ROEの数値は会社の当期純利益を自己資本で割ることで計算すると紹介しました。

したがって自己資本の額が同じ場合、利益を上げればROEの数値も高くなります

 

利益を上げる方法は以下の2種類に大別されます。

  • ・売上を上げる
  • ・コストを削減する

 

売上を上げて利益を上げる方法の例は以下の通りです。

  • ・客単価を増やす
  • ・新規顧客を獲得する
  • ・付加価値の高い事業を展開する

 

コストを削減して利益を上げる方法の例を紹介します。

  • ・使用していない設備の維持費や固定費を見直す
  • ・業務効率化を高める
  •  

ただし、コストを削減し過ぎると業務に支障をきたし、かえって売上減少につながる恐れがあるためご注意ください。

無駄の削減や業務効率化等、不要なコストの削減のみに抑えることが大切です。

総資産回転率を高める

総資産回転率とは、総資産がどれだけ効率的に売上を上げたかを示す指標です。「売上高 ÷ 総資産」で計算します。

「投資 → 販売 →回収」を1回転としており、回転率が高いほど資産を活用できている状態です。

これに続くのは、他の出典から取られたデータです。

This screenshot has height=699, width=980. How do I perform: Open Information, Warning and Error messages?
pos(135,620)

総資産回転率を高める方法は、分子である売上高を増やす方法と、分子である総資産を減らす方法に大別されます。

売上を上げる方法の例は前節で紹介した通りです。

総資産を減らす方法として以下の例が挙げられます。

  • ・不良債権や不良在庫を処分する
  • ・遊休資産を処分する
  • ・借入金の繰り上げ返済を行う

総資産を削減する方法の場合、不要な資産のみを処分することを意識しましょう。

誤って必要な資産を処分することがないよう注意が必要です。

自己資本を減らす

分母である自己資本を減らせばROEの数値が上がります。

自己資本を減らす方法の例は以下の通りです。

  • ・株主への配当を増やし利益剰余金を減らす
  • ・当期純利益のマイナスとなる自社株式の取得を行う
  • ・他人資本を増やし、自己資本の比率を下げる

 

ただし自己資本を減らしすぎると他人資本による影響を受けやすくなる恐れがあるため注意が必要です。

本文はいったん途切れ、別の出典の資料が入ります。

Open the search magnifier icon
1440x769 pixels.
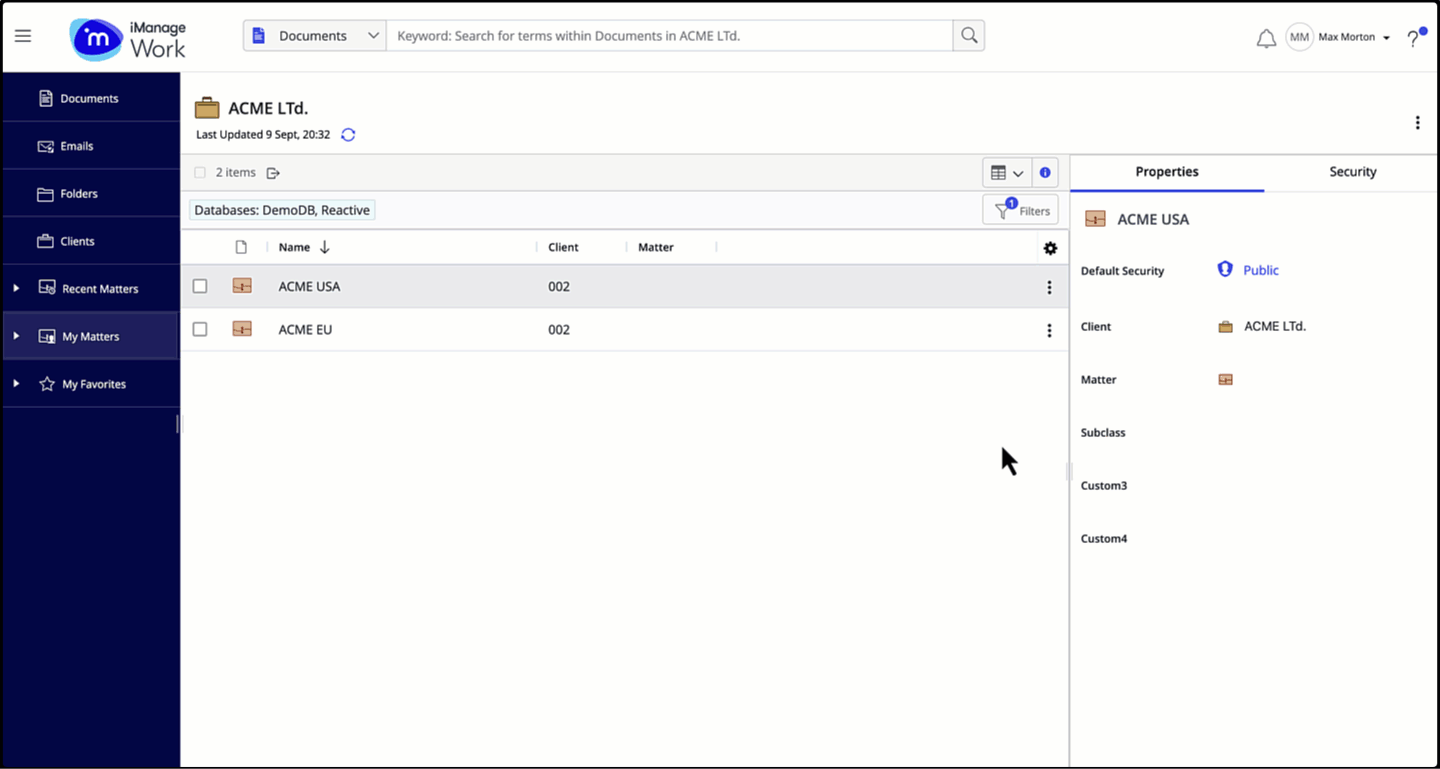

他人資本の割合が大きい、すなわち自己資本比率が低い場合のリスクについては以下の記事をご覧ください。

 

 

まとめ

ROEとは企業の当期純利益を自己資本で割った数値です。

自己資本をどれだけ効率良く活用できているかを示します。ROEが高いほど、自己資本を使って効率良く利益を上げている状態です。

中小企業全体のROEの平均は10~11%程度ですが、業種によって違いが大きいため、業種別の平均を目指すのが良いでしょう。

 

ROEを上げる方法として、利益を上げる、総資産回転率を高める、自己資本を減らすの3つを挙げました。

いずれもROEを上げるという面だけで見れば効果的な方法です。

ただし、何かを減らすという方法は、減らしすぎによるリスクにも注意する必要があります。

 

ROEを上げる施策をとる際はリスクを注意しつつ計画的に行い、小まめな効果分析も実施しましょう。